What you are asked to do: Reproduce the lines below exactly, from the one containing "Close the USB Receiver Properties window" through the one containing "Task: Click the Lunarcat cat logo", both included. Leave out any pictures.

Records for this exercise:
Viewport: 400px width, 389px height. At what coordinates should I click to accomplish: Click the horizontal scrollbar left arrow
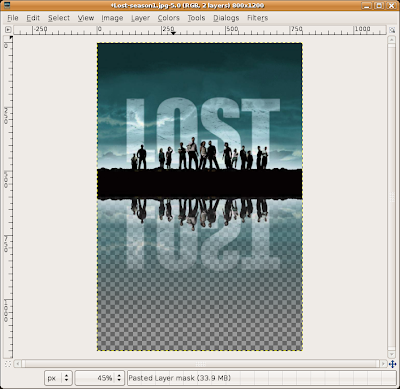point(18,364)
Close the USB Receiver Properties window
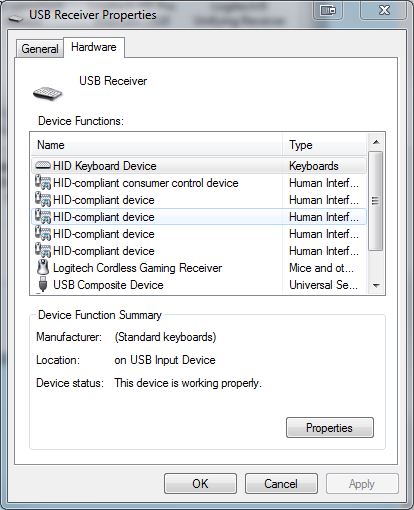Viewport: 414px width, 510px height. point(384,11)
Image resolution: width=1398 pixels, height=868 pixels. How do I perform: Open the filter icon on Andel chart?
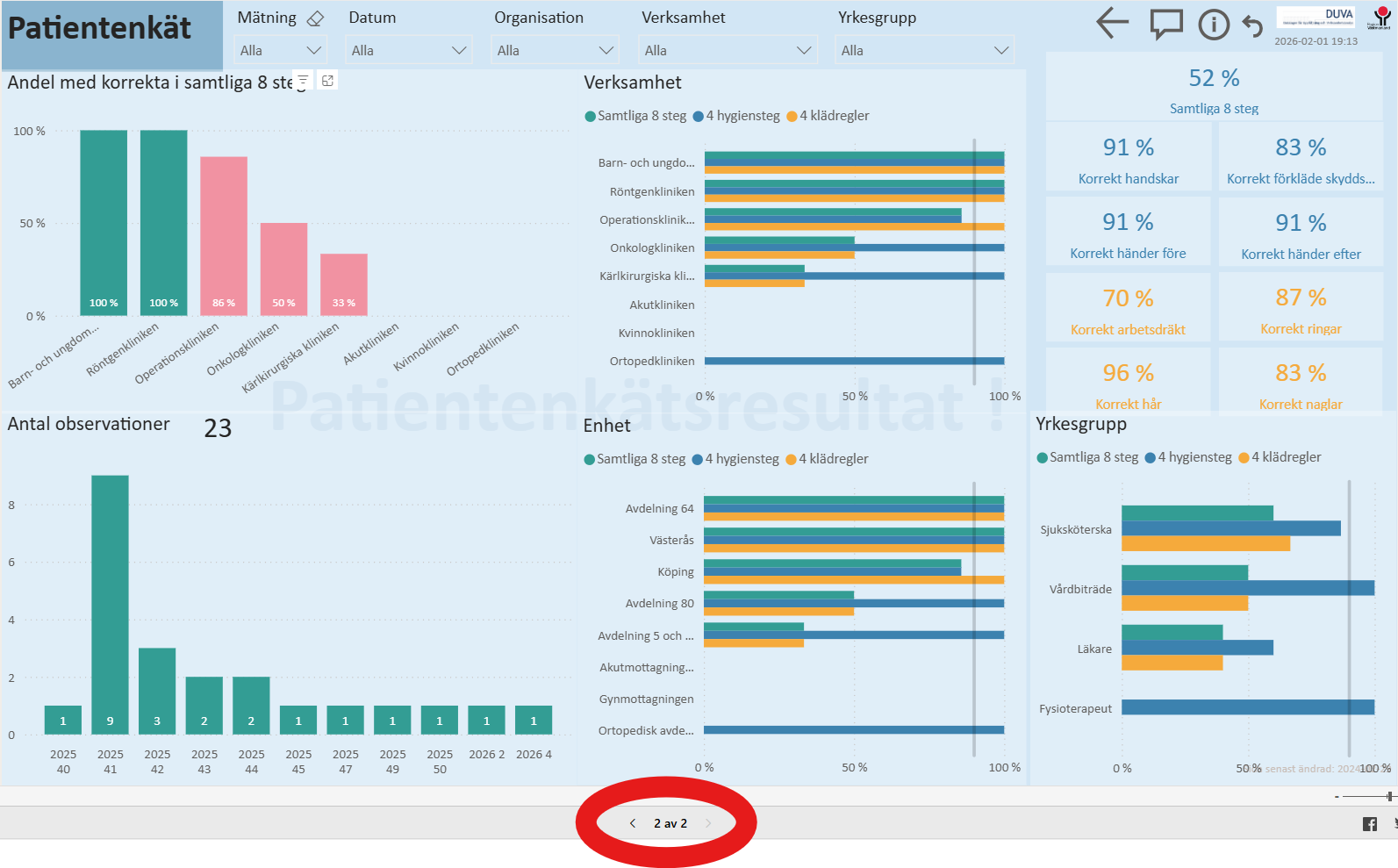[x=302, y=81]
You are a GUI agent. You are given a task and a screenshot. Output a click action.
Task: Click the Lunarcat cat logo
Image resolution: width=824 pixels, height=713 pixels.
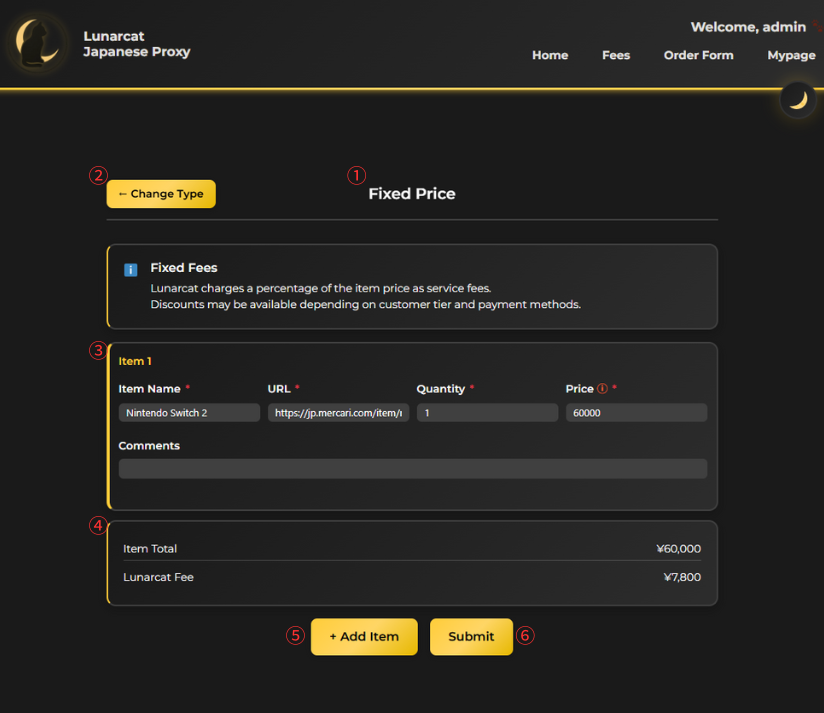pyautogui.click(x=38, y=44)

==

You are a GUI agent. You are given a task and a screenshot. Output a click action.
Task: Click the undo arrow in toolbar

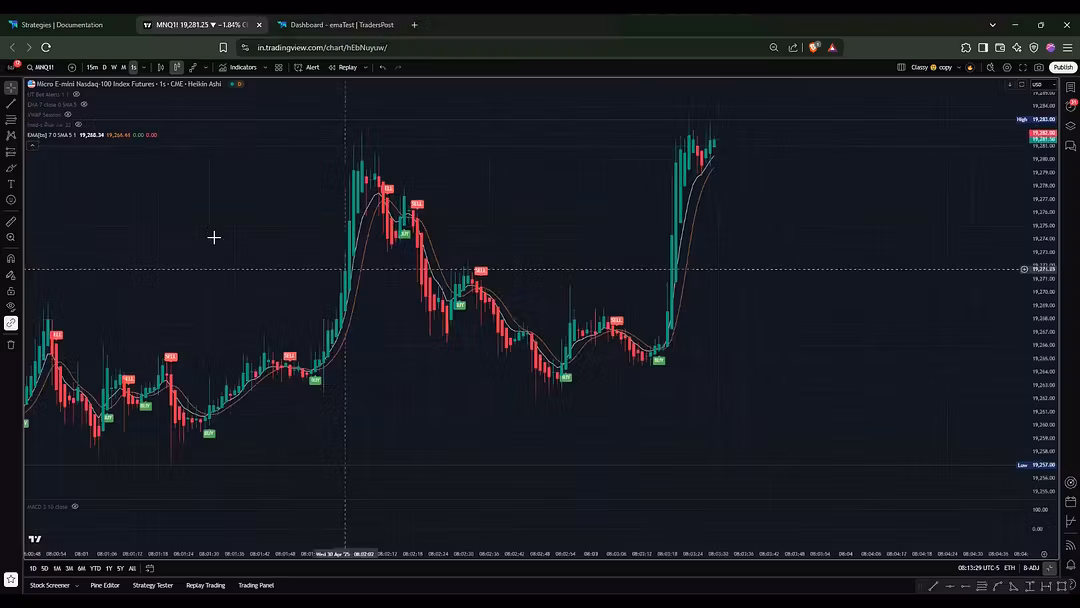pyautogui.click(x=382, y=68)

--

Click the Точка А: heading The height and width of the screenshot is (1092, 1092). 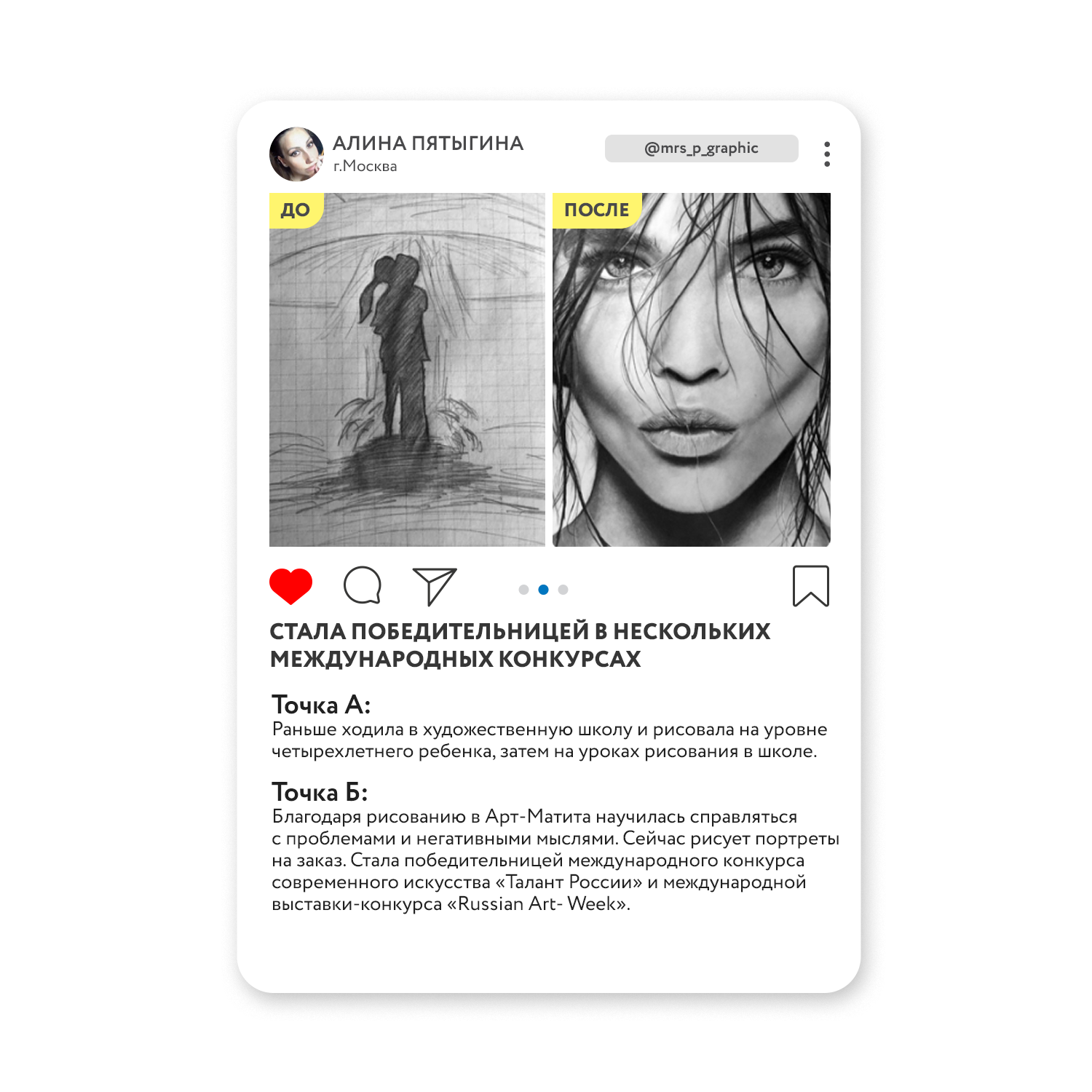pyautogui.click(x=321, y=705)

Exercise output:
Close the USB Receiver Properties window
Viewport: 414px width, 510px height. point(384,11)
Image resolution: width=1398 pixels, height=868 pixels. How do I perform: Open the filter icon on Andel chart?
[x=302, y=81]
You are a GUI agent. You are given a task and a screenshot. Output a click action.
Task: Click the Lunarcat cat logo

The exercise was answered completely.